* **Provided entries**:
- - - - -

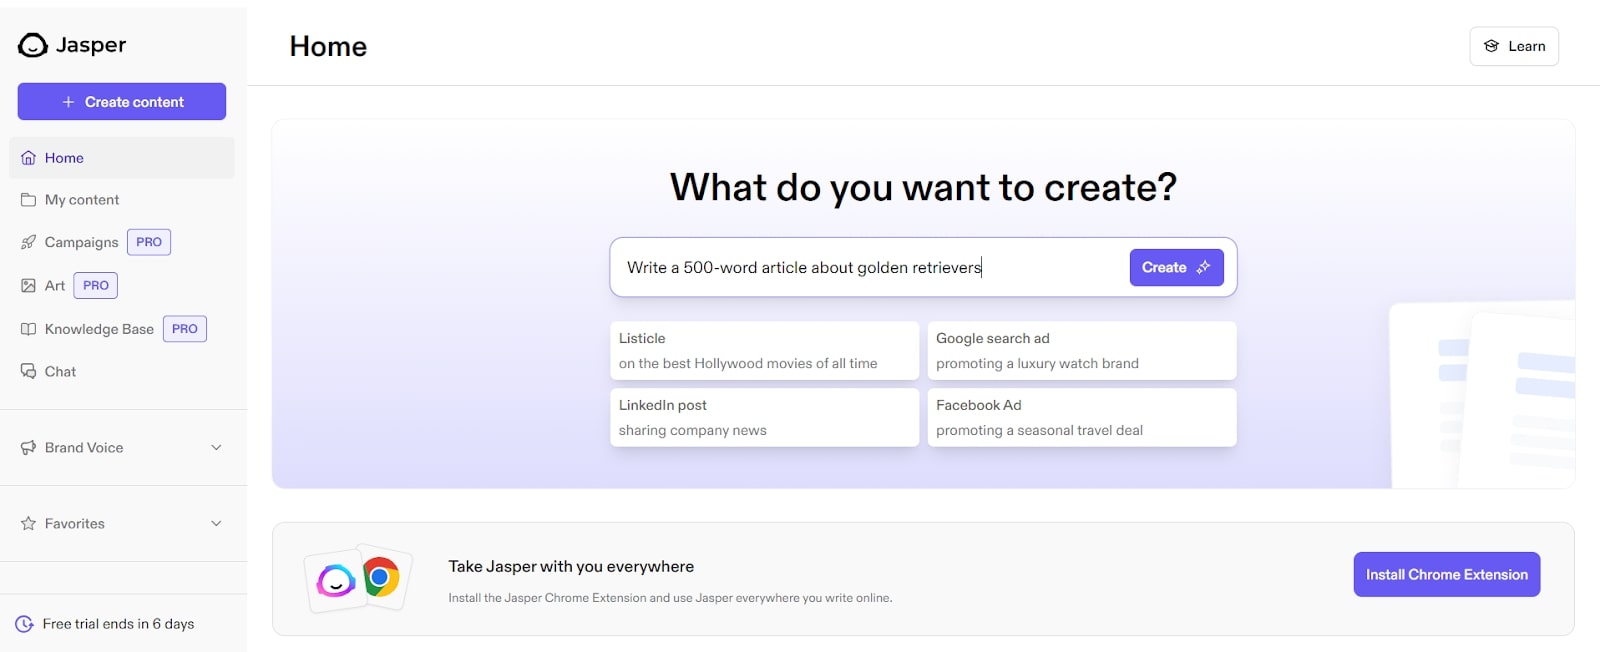Viewport: 1600px width, 652px height.
Task: Click the Create button next to the prompt
Action: (1176, 268)
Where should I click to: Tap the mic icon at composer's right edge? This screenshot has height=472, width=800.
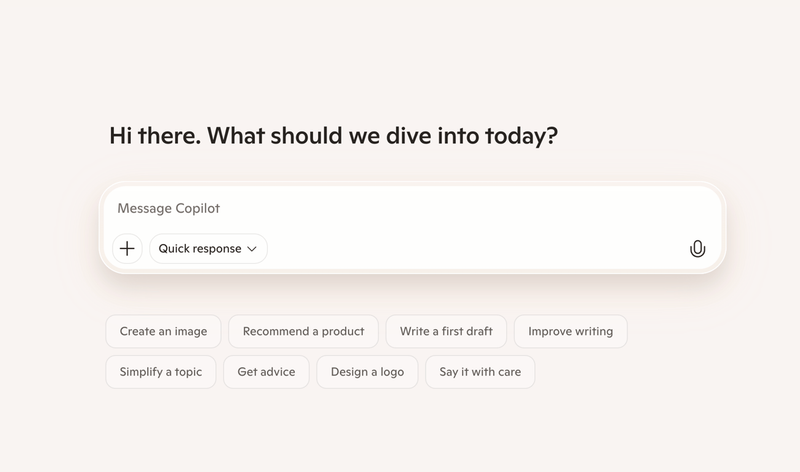pos(697,249)
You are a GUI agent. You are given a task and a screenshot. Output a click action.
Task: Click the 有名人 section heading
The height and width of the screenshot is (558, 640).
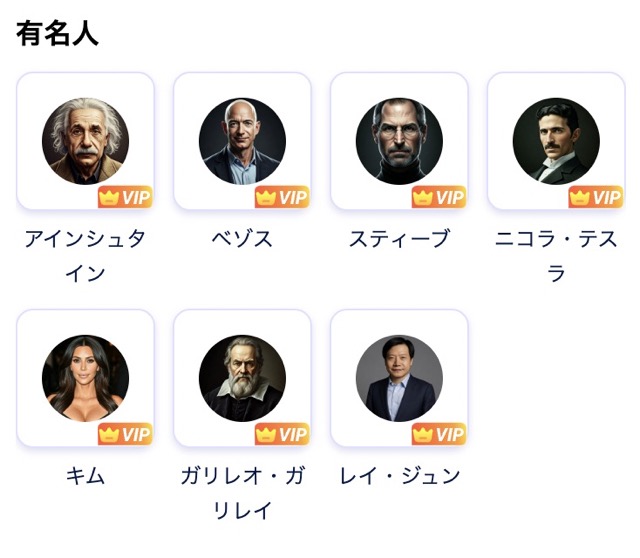[58, 33]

- - - - -

* **Your instructions**: Would you restate, exactly and with no pictures, the lines of the entries above from the one containing "Where should I" through the one containing "Task: Click the 有名人 section heading"?

* **Solution**:
Where should I click to: Tap the mic icon at composer's right edge? This screenshot has height=472, width=800.
pos(697,249)
You are a GUI agent. You are given a task and a screenshot. Output a click action.
Task: Click the 有名人 section heading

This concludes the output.